▸ **Quoted text**
Ok, thanks Fegari - that should make PS run pretty well and should take care of rendering previews in LR in library mode. The remaining constraint I guess you will have is rendering LR previews  in Develop mode which will still be constrained by read speed off your files disk which is presumably a mechanical drive.

With your configuration, do you find there is benefit to adding more memory or have you lessened the requirement for high memory with your SSD's. Thanks and Regards.

I have LR, Photoshop and the OS on my primary SSD (128GB). The lightroom catalog files, ACR cache, and the photoshop scratch disk go on a second SSD (also 128GB).  Image files are located on a fast 2TB hard drive.

I don't find that LR needs much RAM at all. My old system only had 8 GB and LR never would use it all. My current machine now has 16GB and that's more than enough. The only caveat is that when you use LR and Photoshop together, Photoshop can use up all the RAM and leave none available. This will adversely affect LR's speed if the RAM usage hits 100%, even if you have a fast scratch disk. So my recommendation would be to get enough RAM to cover your Photoshop usage so that Photoshop doesn't step on LR's toes, so to speak.

▸ **Short exercise a**
Reproduce the forum post about Lightroom, Photoshop and RAM word for word, in full.

▸ **Dataset entries**
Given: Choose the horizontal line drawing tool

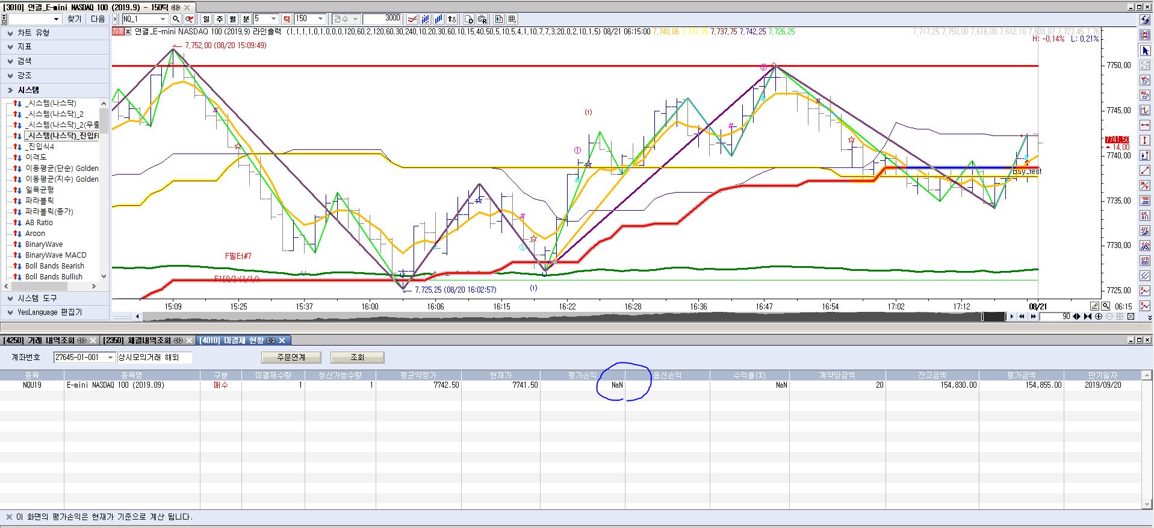Looking at the screenshot, I should pyautogui.click(x=1145, y=125).
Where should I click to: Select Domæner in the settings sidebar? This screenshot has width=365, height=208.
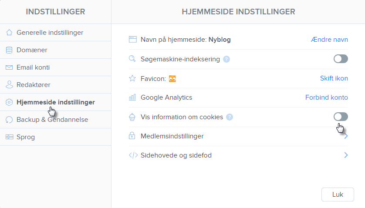32,50
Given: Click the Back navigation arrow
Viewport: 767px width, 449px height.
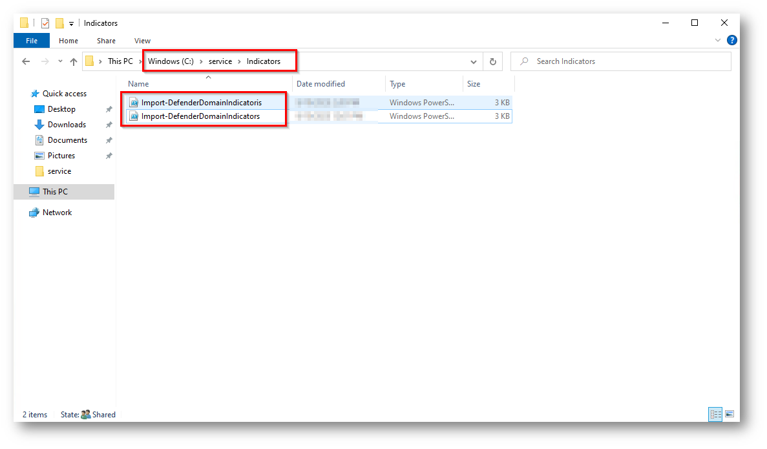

▸ **Short exercise b**
How many lines in the entries contain the string "Given"? Case counts. Reply with only the number.

▸ **Exercise answer a**
Ok, thanks Fegari - that should make PS run pretty well and should take care of rendering previews in LR in library mode. The remaining constraint I guess you will have is rendering LR previews  in Develop mode which will still be constrained by read speed off your files disk which is presumably a mechanical drive.

With your configuration, do you find there is benefit to adding more memory or have you lessened the requirement for high memory with your SSD's. Thanks and Regards.

I have LR, Photoshop and the OS on my primary SSD (128GB). The lightroom catalog files, ACR cache, and the photoshop scratch disk go on a second SSD (also 128GB).  Image files are located on a fast 2TB hard drive.

I don't find that LR needs much RAM at all. My old system only had 8 GB and LR never would use it all. My current machine now has 16GB and that's more than enough. The only caveat is that when you use LR and Photoshop together, Photoshop can use up all the RAM and leave none available. This will adversely affect LR's speed if the RAM usage hits 100%, even if you have a fast scratch disk. So my recommendation would be to get enough RAM to cover your Photoshop usage so that Photoshop doesn't step on LR's toes, so to speak.

▸ **Exercise answer b**
2